━━━ DOCUMENT PASSAGE ━━━

The CDC's Guidance for Summer Camps Is Insane
"Masking kids at camp outdoors is simply virtue signaling."
Last week, the Centers for Disease Control and Prevention (CDC) released new guidance to help summer camps mitigate their coronavirus risk. Given that summer camps involve both children and the outdoors—two factors that render COVID-19 significantly less worrisome—and will be opening in the wake of widespread vaccination, one might have expected the CDC to depart from its characteristic over-caution.
Nope: This is among the most restrictive, unrealistic guidance the agency has released during the pandemic. It's more limiting than the CDC's guidance for vaccinated people exercising outside more generally. If followed, summer campers would be miserable, deprived of physical contact, and in considerable danger of overheating. The government has essentially recommended that summer camps treat kids like prisoners.
Here are just some of the restrictions:
- Everyone at the camp—including staff and every kid over the age of two—must wear masks at all times, unless they are eating or swimming. They should wear two layers of masks, especially when social distancing is difficult, regardless of "whether activities are indoors or outdoors."
- Campers should be placed in "cohorts," and their interaction with people outside the cohort must be limited.
- There should always be at least three feet between campers of the same cohort, and six feet between campers of different cohorts. Staff should keep six feet away from campers at all times, whether inside or outside. Distance should be maintained while eating, napping, or riding the bus: The CDC suggests seating kids in alternating rows.
- The use of physical objects that might be shared among kids—toys, art supplies, electronics—should be limited wherever possible.
- Camps should not permit close-contact sports and indoor sports, and should require masks regardless.
- If anyone is curious there are separate restrictions for outdoor gardening.
This is bonkers. First, COVID-19 is not easily transmitted outside, even if people are maskless. Second, all camp staffers will have likely had the opportunity to be vaccinated by the time summer arrives. Third, the campers themselves are not at risk of a negative health outcome: For kids, COVID-19 is probably less hazardous than the flu. (In a typical year, more U.S. kids drown than will have died of COVID-19.)
From a pandemic standpoint, kids playing together outside is an extremely safe group activity. And again, the vaccines work. They offer almost complete protection for anyone who is worried about getting sick.

━━━ SUPPLIED ENTRIES ━━━

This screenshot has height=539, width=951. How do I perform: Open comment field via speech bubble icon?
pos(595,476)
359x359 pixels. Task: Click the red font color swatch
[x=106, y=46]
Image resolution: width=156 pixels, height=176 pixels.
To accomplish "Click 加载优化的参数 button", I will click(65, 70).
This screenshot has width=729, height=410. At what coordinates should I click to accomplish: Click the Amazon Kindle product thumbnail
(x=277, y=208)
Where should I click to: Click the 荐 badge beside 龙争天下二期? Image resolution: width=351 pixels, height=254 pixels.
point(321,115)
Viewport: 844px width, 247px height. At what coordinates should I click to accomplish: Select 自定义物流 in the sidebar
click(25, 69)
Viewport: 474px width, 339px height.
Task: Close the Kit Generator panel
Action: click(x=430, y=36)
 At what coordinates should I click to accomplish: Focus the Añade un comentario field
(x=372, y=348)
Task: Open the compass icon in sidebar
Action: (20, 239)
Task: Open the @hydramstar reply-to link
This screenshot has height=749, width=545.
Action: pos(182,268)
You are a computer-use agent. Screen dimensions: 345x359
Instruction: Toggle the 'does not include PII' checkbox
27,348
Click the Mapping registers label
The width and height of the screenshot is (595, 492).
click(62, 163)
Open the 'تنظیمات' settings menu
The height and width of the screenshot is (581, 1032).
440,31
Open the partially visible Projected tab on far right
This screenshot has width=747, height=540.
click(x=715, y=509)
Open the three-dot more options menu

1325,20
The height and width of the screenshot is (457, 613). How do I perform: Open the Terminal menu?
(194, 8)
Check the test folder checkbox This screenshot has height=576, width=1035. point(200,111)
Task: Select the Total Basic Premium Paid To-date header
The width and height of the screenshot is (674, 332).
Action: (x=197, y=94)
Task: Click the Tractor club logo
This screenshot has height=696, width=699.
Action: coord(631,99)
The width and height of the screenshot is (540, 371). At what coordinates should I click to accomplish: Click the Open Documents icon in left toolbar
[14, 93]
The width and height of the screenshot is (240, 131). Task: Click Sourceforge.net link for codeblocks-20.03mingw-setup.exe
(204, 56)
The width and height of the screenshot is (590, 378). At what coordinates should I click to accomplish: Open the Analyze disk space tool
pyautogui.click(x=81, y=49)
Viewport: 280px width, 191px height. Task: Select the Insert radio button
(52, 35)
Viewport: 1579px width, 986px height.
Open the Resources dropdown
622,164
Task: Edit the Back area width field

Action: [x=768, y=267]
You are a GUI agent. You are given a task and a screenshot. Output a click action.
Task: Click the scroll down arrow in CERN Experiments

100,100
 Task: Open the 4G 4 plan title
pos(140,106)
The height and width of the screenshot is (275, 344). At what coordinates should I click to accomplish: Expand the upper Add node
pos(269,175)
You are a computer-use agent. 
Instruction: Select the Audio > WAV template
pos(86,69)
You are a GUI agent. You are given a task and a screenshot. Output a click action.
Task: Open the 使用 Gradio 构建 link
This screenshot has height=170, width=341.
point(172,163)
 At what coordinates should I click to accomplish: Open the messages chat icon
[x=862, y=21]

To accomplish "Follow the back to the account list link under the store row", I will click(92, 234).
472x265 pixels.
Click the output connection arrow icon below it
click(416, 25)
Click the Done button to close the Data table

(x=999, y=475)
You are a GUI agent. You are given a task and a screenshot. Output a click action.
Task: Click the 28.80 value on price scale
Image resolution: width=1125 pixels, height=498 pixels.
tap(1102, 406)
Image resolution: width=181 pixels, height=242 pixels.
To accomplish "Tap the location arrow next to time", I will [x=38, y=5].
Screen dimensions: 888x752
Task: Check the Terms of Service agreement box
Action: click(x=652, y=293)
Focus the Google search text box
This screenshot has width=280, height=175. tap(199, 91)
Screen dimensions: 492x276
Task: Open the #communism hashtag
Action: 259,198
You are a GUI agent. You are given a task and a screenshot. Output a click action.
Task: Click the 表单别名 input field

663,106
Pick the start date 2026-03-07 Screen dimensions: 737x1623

━━━

§ **QUESTIONS TO ANSWER**
[1] According to the article on the CDC's summer camp guidance, how far should staff keep from campers?
[2] Render this sentence from the article on the CDC's summer camp guidance into Spanish: "From a pandemic standpoint, kids playing together outside is an extremely safe group activity."
[3] Write what comes next in the article on the CDC's summer camp guidance, picking up after its last sentence.
The entries are unrelated to the article and stand as separate material.

§ **EXPECTED RESPONSES**
[1] Six feet at all times, whether inside or outside.

[2] Desde el punto de vista de la pandemia, que los niños jueguen juntos al aire libre es una actividad grupal extremadamente segura.

[3]
David Zweig interviewed several health experts for New York magazine who assailed the guidance as "cruel," "irrational," and little more than "virtue signaling." He writes:
Mark Gorelik, a pediatric immunologist at Columbia University and an expert on MIS-C, the rare COVID-19-related inflammatory syndrome, said, "We know that the risk of outdoor infection is very low. We know risks of children becoming seriously ill or even ill at all is vanishingly small. And most of the vulnerable population is already vaccinated. I am supportive of effective measures to restrain the spread of illness. However, the CDC's recommendations cross the line into excess and are, frankly, senseless. Children cannot be running around outside in 90-degree weather wearing a mask. Period."
An infectious-disease scientist at the National Institute of Allergy and Infectious Diseases, Anthony Fauci's agency, spoke with me about the CDC guidance on the condition of anonymity because they were not authorized to speak to the media. "With staff and parents vaccinated, there is no reason to continue incredibly strict mitigation efforts or put severe limitations on activities," they said. "Charitably," the scientist, who has an expertise in respiratory viruses, continued, "masking kids at camp outdoors is simply virtue signaling. Requiring kids to continuously wear masks at camps, even while outside playing in the heat, when it provides little additional protection is unfair and cruel to our children. Considering that children are at incredibly low risk for developing severe illness, the minimal benefits of mask wearing do not outweigh the substantial costs of discouraging children to be active and their overall health."
Kids and vaccinated adults do not need to wear masks or adhere to strict social distancing while outside. The guidance should be updated immediately to reflect this reality. Failing that, it should simply be ignored.